There are no spelling mistakes
The order in which the data appears follows the format described above.
There are no entries (i.e., no rows) with the same country and the same year.

Part 1:

Data clean up

Create a module called data_cleanup.py and place your name and student ID at the top. All the functions in this section will go inside this module. You may not import any modules other than doctest.

Write a function called find_delim. The function takes a string as input representing a single line. A “delimiter” is a string that is used to separate columns of data on a single line. The function returns the most commonly used delimiter in the input string. The delimiters you should account for are tabs ('\t'), commas (','), spaces (' '), or dashes ('-'). You can assume that there won’t be any ties for the most common delimiter. The function raises an AssertionError if there is no tab/comma/space/dash in the string. Don’t worry that we have not seen AssertionError in class. We are deliberately using a different kind of error so that codePost can distinguish between the errors your code should raise and those that your code should not raise.

For example,

>>> find_delim("0 1 2 3,4")

' '

>>> find_delim("cat\\tdog bat\\tcrab-cod")

'\\t'

Note that since the docstring is a string itself, for a tab character (or any escape sequence) to be evaluated as '\t', we need to escape the backslash. This is why, in the docstrings tab characters will be represented as '\\t' instead of '\t'.

Write a function called clean_one. The function takes as input two strings: the file name for a file to be read (input_filename), and file name for a file to be written (output_filename) respectively. The function will read the input_filename, make changes to each of the lines and write the new version to output_filename. Like for assignment 3, make sure to open all your files using the ’utf-8’ encoding. The only change that should happen to the data is that in the output file all lines should have a tab as a delimiter in place of which ever delimiter each line originally had. The function should return an integer indicating the number of lines written to output_filename.

For example:

>>> clean_one('small_raw_co2_data.txt', 'small_tab_sep_co2_data.tsv')

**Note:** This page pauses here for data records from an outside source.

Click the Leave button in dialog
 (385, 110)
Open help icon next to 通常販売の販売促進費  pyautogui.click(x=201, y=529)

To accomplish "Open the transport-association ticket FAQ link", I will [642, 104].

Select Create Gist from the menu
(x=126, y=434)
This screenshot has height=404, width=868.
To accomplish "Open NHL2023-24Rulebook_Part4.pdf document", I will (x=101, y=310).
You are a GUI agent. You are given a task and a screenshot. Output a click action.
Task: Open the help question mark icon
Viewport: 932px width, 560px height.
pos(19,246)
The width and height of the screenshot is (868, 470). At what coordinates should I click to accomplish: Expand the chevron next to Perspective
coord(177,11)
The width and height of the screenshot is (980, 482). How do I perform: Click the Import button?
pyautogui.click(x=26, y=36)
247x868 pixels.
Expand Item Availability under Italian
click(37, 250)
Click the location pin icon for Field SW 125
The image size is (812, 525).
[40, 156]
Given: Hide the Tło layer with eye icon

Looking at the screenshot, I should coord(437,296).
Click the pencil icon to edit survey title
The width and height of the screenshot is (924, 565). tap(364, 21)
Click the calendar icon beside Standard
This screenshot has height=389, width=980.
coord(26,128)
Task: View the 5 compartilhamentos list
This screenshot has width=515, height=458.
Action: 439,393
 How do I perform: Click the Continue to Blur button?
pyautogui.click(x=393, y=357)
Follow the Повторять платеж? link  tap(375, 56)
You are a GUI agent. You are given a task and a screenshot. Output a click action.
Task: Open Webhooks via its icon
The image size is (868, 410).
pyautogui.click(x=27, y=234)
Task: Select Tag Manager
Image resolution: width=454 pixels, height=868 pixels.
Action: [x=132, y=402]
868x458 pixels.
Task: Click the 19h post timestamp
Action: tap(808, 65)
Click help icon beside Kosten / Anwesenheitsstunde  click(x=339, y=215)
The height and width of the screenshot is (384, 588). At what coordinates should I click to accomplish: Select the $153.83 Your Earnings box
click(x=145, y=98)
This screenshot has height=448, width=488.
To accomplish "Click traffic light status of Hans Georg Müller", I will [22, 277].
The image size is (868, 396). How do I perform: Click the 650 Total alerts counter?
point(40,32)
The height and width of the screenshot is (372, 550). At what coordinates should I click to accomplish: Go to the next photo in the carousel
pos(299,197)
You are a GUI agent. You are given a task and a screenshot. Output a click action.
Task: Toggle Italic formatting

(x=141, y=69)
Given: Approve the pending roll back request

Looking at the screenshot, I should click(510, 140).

>>> clean_one('large_raw_co2_data.txt', 'large_tab_sep_co2_data.tsv')

17452

Note that for the output file we are using the .tsv extension because the data is now all tab separated! Please check the provided files, small_raw_co2_data.txt and small_tab_sep_co2_data.tsv, for an example of how the data should change.

Write a function called final_clean. The function takes as two strings: the file name for a file to be read (input_filename), and file name for a file to be written (output_filename) respectively. The function will read the input_filename, make changes to each of the lines and write the new version to output_filename. Like for assignment 3, make sure to open all your files using the ’utf-8’ encoding. The input file has the same format as the one generated by the function clean_one.

The function should change the data as follows:

– All lines should have exactly 5 columns. From the changes that took place in the previous function we now might have lines with more than 5 columns. For examples, lines in which the co2 emissions were reported using commas and the delimiter was also a comma will now have 6 columns instead of 5. To find other cases in which the columns might have increased, please check the files provided and make sure to account for all of them. The only ways in which a line might end up with more than 5 columns are all found in the files provided.

– All commas which are used to indicate decimal numbers should be replaced with dots.

The function should return an integer indicating the number of lines written to output_filename.

For example,

>>> final_clean('small_tab_sep_co2_data.tsv', 'small_clean_co2_data.tsv')

>>> final_clean('large_tab_sep_co2_data.tsv', 'large_clean_co2_data.tsv')

17452

Please check the provided files, small_tab_sep_co2_data.tsv and small_clean_co2_data.tsv, for an example of how the data should change.

Part 2 Continents

Create a module called add_continents.py and place your name and student ID at the top. All the functions in this section will go inside this module. You may not import any modules other than doctest.

Note that a file named iso_codes_by_continent.tsv has been provided to you. This file contains several lines of data. Each line has the following contains the ISO country code and the continent to which each the country belongs, separated by a tab.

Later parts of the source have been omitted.